[Work order] Can you reproduce, word for word, everything from "The first source, genetic" down to "lift the first Veil of the Maya." in the excerpt below on how our senses distort reality?

[Excerpted text]
--------
Clearly, then, our senses give us a distorted view of reality.  Since every observation we make is a product of our senses, we will never have a perfect view of reality.  Why, then, should we bother?  Czikszentmihalyi answers this question with an explanation similar to the one we have arrived upon previously: if we see the end of our journey as a complete understanding of the universe, we will be disappointed.  Instead, we should try to make our view of the universe more and more accurate with the understanding that it will never be exactly perfect (this is similar to the saying: “strive for perfection, and yet realize this is impossible.”).

How, then, do we achieve this?  We must compare observations to one another to discern the truth and lift the veils before us.  This said, Czikszentmihalyi moves on to describe how to do this with three major sources of “reality distortion”: genetic programming, cultural heritage, and the demands on the self.

The first source, genetic programming, is the first Veil of the Maya.  Czikszentmihalyi states that before we can understand the world about us, we must first comprehend our biases and motives.  On the most primal level, this is determined by our genetic makeup.  Our genes tell us, among many other things, to search for food and propagate the species.  Much of our free time is spent on these topics, time that we might wish to spend on other topics.  In this way our genetic predispositions are our enemies; they are concerned only with continuing the species.  If we can not analyze the difference between our genetic impulses and our personal desires, we will be a slave to our primal heritage.  By reflecting upon our motives for various actions, we can temporarily lift the first Veil of the Maya.
--------
[Data excerpts]
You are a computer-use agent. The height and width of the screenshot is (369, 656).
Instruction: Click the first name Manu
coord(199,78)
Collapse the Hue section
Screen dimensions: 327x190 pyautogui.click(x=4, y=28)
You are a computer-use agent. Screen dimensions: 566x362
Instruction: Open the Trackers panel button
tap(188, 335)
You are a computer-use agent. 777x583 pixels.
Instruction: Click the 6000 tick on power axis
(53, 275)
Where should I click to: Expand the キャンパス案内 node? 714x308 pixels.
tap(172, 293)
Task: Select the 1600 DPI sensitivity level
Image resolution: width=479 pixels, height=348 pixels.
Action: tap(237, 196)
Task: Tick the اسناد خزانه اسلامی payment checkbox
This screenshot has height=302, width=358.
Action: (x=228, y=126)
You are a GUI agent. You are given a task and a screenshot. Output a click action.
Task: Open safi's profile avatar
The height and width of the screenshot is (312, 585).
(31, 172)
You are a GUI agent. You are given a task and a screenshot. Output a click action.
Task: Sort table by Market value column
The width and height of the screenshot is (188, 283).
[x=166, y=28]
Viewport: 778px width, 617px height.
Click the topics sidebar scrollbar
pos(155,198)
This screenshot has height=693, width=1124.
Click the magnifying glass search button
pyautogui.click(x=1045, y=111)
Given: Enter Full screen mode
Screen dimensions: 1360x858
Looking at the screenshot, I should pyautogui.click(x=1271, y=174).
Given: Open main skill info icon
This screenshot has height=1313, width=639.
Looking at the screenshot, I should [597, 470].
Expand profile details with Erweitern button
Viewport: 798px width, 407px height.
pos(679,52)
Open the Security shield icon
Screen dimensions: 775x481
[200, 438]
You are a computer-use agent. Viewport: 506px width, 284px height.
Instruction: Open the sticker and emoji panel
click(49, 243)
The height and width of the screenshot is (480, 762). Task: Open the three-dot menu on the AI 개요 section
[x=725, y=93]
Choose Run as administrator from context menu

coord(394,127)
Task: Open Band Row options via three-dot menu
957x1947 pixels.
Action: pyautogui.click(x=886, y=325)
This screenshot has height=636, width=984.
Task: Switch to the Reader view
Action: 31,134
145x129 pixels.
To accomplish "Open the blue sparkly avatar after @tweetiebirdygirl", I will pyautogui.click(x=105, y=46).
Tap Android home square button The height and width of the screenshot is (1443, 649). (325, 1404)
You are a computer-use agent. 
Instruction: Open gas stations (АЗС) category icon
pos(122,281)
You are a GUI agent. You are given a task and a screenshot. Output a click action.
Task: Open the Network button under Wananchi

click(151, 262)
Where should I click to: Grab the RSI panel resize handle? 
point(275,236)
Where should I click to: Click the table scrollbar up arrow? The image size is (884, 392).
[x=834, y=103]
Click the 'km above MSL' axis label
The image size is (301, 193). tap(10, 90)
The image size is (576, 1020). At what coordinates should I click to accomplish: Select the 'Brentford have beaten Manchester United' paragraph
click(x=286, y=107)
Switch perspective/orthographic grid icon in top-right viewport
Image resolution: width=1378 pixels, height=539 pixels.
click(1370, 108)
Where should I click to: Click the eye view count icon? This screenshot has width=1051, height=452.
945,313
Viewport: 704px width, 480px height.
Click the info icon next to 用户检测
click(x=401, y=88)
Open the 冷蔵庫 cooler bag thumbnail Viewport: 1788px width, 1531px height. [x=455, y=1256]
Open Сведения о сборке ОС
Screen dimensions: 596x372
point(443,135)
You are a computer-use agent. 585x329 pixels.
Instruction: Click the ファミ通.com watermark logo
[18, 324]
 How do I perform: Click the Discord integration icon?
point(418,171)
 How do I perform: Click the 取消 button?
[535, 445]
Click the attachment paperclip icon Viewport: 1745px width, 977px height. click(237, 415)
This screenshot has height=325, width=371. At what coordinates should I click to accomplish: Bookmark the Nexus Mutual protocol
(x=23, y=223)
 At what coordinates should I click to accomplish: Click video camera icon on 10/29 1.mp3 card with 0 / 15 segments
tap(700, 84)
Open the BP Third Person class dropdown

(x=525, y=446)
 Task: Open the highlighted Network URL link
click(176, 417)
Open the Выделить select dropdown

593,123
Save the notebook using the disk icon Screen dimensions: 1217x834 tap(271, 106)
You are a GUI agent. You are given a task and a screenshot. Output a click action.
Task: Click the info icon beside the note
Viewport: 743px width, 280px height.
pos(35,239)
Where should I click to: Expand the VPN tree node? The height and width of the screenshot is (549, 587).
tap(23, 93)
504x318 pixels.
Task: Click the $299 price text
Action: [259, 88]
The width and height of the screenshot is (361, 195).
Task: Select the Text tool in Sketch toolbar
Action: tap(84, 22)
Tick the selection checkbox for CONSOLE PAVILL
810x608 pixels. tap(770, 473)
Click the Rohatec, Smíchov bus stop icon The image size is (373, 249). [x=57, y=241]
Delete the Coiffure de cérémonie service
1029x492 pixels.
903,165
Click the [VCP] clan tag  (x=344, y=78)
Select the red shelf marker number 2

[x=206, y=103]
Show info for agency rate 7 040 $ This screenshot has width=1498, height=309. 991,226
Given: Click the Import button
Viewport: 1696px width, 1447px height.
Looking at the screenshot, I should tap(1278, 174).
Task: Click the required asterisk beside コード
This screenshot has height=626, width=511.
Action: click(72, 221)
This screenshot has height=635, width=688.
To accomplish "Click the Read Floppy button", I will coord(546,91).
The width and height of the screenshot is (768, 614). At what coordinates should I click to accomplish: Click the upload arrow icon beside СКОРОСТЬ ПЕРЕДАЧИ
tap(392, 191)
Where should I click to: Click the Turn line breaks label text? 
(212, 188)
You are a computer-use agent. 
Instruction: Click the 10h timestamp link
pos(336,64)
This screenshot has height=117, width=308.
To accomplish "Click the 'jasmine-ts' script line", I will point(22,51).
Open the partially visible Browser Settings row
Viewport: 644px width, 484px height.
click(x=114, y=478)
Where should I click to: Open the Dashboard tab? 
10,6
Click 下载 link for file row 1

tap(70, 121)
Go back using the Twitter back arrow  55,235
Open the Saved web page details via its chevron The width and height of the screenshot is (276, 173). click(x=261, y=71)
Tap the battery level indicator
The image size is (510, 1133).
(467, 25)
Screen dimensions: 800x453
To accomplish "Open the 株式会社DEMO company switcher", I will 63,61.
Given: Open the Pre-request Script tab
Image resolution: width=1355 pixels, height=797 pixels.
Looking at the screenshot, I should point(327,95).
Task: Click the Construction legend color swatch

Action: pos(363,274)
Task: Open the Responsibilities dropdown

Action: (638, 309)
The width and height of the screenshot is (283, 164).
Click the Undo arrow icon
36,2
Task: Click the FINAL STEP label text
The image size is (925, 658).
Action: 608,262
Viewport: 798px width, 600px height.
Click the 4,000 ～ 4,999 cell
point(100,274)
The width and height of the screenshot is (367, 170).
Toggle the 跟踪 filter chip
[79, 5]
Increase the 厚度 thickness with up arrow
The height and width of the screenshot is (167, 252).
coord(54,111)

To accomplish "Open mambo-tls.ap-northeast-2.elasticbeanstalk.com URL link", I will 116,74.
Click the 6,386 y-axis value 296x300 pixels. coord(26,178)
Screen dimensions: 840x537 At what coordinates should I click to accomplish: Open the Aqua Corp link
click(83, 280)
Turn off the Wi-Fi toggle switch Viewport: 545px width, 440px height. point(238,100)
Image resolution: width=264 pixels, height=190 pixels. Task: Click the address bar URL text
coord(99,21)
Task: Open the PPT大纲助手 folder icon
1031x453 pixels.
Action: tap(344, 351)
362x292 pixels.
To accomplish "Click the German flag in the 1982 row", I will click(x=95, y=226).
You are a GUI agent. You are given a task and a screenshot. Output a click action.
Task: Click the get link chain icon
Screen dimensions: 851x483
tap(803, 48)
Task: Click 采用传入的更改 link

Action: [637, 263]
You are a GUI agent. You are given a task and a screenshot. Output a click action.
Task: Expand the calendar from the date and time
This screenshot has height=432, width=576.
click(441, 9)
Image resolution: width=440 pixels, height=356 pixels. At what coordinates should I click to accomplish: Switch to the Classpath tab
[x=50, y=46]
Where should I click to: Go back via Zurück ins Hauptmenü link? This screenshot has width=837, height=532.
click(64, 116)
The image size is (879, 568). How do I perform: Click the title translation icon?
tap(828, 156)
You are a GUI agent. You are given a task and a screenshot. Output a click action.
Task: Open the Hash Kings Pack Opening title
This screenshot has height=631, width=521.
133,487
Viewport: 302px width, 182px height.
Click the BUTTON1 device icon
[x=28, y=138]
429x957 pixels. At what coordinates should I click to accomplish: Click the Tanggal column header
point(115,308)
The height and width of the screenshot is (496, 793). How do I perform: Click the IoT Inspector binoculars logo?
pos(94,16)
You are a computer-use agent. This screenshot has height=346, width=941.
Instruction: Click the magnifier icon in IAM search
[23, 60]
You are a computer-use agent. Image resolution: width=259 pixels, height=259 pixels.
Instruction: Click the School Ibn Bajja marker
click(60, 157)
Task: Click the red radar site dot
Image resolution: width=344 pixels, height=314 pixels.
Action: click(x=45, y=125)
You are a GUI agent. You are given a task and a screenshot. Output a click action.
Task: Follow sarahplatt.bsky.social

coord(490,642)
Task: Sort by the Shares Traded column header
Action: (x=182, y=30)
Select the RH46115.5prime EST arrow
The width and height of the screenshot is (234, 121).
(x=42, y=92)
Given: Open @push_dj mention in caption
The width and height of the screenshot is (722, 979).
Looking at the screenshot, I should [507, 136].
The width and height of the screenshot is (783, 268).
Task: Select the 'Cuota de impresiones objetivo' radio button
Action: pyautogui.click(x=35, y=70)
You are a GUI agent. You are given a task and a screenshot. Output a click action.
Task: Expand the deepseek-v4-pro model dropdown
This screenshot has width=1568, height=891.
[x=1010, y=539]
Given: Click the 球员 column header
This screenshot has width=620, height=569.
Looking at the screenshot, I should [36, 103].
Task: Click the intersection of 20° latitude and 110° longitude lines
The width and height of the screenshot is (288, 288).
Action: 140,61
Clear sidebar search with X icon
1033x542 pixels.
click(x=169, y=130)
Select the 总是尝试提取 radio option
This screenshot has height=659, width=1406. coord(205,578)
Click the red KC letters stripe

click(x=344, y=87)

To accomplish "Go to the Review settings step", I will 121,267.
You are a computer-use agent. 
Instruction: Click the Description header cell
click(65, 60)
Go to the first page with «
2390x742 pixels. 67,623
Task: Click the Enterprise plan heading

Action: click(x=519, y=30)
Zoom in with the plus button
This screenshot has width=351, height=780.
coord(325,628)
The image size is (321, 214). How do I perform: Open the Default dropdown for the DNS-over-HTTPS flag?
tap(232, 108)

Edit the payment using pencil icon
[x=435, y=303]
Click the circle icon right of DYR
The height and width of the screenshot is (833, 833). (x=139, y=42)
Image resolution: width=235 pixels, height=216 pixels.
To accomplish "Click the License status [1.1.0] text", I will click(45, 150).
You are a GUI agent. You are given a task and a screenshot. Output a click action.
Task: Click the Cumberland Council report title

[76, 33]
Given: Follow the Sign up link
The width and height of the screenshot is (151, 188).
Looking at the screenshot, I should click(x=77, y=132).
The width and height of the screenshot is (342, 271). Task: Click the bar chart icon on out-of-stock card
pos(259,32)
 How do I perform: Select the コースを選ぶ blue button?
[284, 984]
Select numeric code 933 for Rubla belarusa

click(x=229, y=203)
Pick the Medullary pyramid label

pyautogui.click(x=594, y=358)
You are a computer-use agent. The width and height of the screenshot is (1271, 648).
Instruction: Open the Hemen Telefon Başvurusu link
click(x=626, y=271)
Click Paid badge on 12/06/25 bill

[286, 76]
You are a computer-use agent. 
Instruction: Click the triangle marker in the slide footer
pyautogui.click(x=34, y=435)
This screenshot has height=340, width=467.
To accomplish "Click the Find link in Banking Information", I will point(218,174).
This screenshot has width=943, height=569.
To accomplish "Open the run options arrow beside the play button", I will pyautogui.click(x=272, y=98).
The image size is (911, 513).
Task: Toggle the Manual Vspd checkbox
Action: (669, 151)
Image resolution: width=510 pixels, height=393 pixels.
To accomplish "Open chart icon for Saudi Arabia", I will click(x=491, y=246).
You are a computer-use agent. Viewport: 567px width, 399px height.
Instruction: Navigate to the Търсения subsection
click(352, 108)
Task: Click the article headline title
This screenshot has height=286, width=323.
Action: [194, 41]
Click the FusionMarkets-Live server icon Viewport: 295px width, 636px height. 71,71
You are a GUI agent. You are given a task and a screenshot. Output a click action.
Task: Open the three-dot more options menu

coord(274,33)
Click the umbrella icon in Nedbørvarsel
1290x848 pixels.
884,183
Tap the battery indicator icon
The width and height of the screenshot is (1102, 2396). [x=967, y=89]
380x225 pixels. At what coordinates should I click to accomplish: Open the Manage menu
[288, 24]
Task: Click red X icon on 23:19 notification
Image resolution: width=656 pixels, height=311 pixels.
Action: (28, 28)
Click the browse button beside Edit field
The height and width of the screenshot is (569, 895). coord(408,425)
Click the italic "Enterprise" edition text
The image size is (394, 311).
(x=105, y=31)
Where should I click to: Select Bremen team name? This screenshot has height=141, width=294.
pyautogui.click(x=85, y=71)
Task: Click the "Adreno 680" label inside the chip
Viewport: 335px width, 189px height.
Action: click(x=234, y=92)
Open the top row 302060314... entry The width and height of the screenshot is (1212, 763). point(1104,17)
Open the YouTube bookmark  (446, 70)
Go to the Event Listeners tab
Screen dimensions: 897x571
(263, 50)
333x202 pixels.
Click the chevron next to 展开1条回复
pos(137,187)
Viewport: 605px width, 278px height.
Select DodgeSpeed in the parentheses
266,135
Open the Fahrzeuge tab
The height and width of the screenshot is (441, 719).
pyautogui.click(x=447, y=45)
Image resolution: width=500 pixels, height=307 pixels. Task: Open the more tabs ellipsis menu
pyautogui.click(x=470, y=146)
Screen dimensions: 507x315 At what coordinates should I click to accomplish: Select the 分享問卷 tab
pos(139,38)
--------
[Completed exercise]
The first source, genetic programming, is the first Veil of the Maya.  Czikszentmihalyi states that before we can understand the world about us, we must first comprehend our biases and motives.  On the most primal level, this is determined by our genetic makeup.  Our genes tell us, among many other things, to search for food and propagate the species.  Much of our free time is spent on these topics, time that we might wish to spend on other topics.  In this way our genetic predispositions are our enemies; they are concerned only with continuing the species.  If we can not analyze the difference between our genetic impulses and our personal desires, we will be a slave to our primal heritage.  By reflecting upon our motives for various actions, we can temporarily lift the first Veil of the Maya.